[Saved entries]
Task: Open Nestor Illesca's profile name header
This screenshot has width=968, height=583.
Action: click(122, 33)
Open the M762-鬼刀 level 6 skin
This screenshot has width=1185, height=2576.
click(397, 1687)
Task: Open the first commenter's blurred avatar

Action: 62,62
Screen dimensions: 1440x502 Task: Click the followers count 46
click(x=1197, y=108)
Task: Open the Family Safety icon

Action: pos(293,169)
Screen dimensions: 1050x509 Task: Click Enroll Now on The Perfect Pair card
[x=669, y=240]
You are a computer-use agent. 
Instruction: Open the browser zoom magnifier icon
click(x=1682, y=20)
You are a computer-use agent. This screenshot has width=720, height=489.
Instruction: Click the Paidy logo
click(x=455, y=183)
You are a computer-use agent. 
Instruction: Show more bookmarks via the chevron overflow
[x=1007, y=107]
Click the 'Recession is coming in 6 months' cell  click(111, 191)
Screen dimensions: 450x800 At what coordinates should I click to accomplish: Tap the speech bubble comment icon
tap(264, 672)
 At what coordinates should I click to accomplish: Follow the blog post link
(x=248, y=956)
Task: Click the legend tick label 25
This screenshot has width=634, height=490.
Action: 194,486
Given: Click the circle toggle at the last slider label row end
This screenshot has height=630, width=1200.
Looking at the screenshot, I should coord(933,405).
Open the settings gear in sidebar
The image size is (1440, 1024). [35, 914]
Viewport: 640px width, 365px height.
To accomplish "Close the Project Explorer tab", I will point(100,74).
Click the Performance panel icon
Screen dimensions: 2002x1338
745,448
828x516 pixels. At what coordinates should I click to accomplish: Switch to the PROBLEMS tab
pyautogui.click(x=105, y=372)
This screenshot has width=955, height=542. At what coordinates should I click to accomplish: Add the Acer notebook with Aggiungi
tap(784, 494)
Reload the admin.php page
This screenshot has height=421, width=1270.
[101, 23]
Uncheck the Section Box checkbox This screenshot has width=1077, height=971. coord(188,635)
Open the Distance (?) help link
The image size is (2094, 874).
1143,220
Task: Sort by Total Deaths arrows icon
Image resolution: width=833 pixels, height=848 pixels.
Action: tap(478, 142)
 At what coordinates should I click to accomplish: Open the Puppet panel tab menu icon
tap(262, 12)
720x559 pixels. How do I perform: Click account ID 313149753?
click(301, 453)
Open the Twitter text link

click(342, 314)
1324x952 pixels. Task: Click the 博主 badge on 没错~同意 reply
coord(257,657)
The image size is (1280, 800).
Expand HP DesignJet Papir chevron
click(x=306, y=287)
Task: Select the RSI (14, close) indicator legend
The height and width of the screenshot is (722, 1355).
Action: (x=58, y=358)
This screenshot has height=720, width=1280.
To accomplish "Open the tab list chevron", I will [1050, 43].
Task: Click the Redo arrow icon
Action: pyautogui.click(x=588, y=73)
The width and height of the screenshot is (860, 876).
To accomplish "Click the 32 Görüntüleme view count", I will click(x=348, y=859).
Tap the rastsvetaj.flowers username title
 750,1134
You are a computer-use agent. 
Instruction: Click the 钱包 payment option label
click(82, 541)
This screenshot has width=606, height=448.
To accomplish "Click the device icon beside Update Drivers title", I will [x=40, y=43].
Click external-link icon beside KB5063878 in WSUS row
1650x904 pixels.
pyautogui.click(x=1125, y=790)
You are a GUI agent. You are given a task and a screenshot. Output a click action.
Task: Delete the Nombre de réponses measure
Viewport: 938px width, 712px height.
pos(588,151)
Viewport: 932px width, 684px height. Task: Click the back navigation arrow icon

WHAT YOU WILL DO:
In the entries above, count the lines that include "legend" and write nothing but that number.

EXERCISE ANSWER:
2